Beberapa tahun yang lalu, para ilmuwan dari Massachusetts Institute of Technology menjadi prihatin terhadap masalah vaksinasi di negara-negara terbelakang dan berkembang. Di tempat seperti itu, seringkali tidak ada sistem registrasi penduduk di rumah sakit atau dilakukan secara acak. Sementara itu, sejumlah vaksinasi, terutama pada masa kanak-kanak, memerlukan ketaatan yang ketat terhadap waktu dan jangka waktu pemberian vaksin. Bagaimana cara melestarikan dan, yang paling penting, mengetahui pada waktunya vaksinasi apa dan kapan diperlukan untuk suatu organisme? Apalagi jika organisme tersebut secara tidak sengaja jatuh ke tangan seseorang dari organisasi seperti Doctors Without Borders.
Ilmuwan dari MIT
Metode penerapan desain informasi dan pemberian vaksin secara bersamaan melibatkan penggunaan patch vaksinasi, bukan jarum suntik. Vaksin dan pewarna dibungkus dalam bahan biokompatibel dan larut sebagian, yaitu kombinasi gula dan polivinil asetat (PVA). Bahan ini digunakan untuk membuat jarum sepanjang 1,5 mm yang menembus lapisan atas kulit kemudian larut. Penempatan jarum juga membawa informasi, karena jarum menyuntikkan pewarna dengan titik kuantum tingkat nanometer (berdiameter sekitar 4 nm) di bawah kulit dalam urutan tertentu.

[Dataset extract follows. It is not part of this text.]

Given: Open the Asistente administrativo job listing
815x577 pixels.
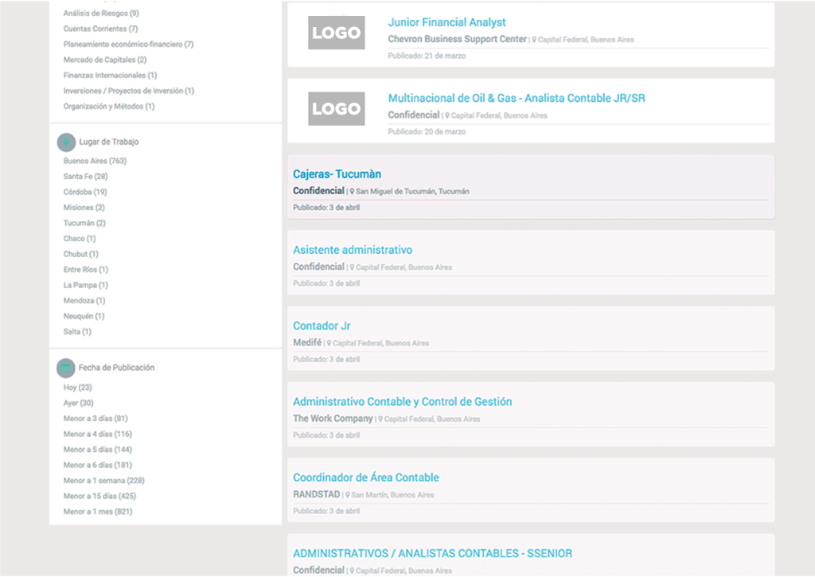Looking at the screenshot, I should [352, 250].
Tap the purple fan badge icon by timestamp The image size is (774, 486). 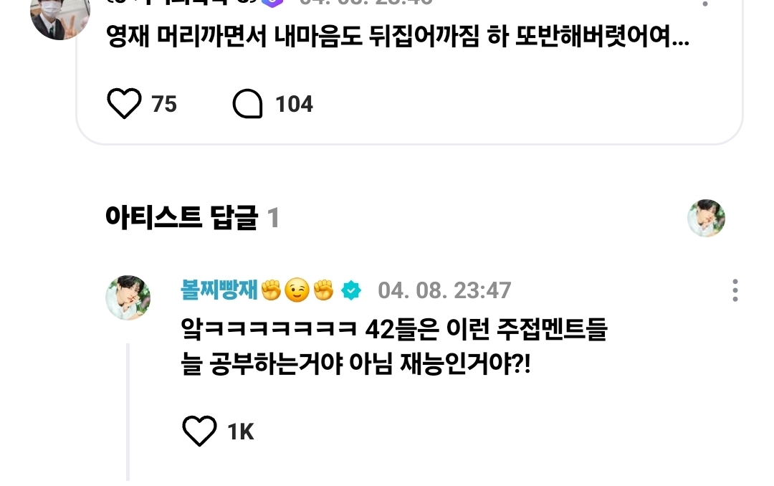click(272, 4)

Percobaan pada tikus hidup menunjukkan bahwa vaksinasi dengan metode ini memberikan efek yang sama seperti vaksinasi dengan jarum suntik.
Setidaknya 1,5 juta orang meninggal setiap tahun karena kurangnya vaksin atau vaksinasi. Jika metode baru vaksinasi dengan catatan medis pada kulit pasien dapat dilakukan, hal ini akan membantu menyelamatkan banyak nyawa.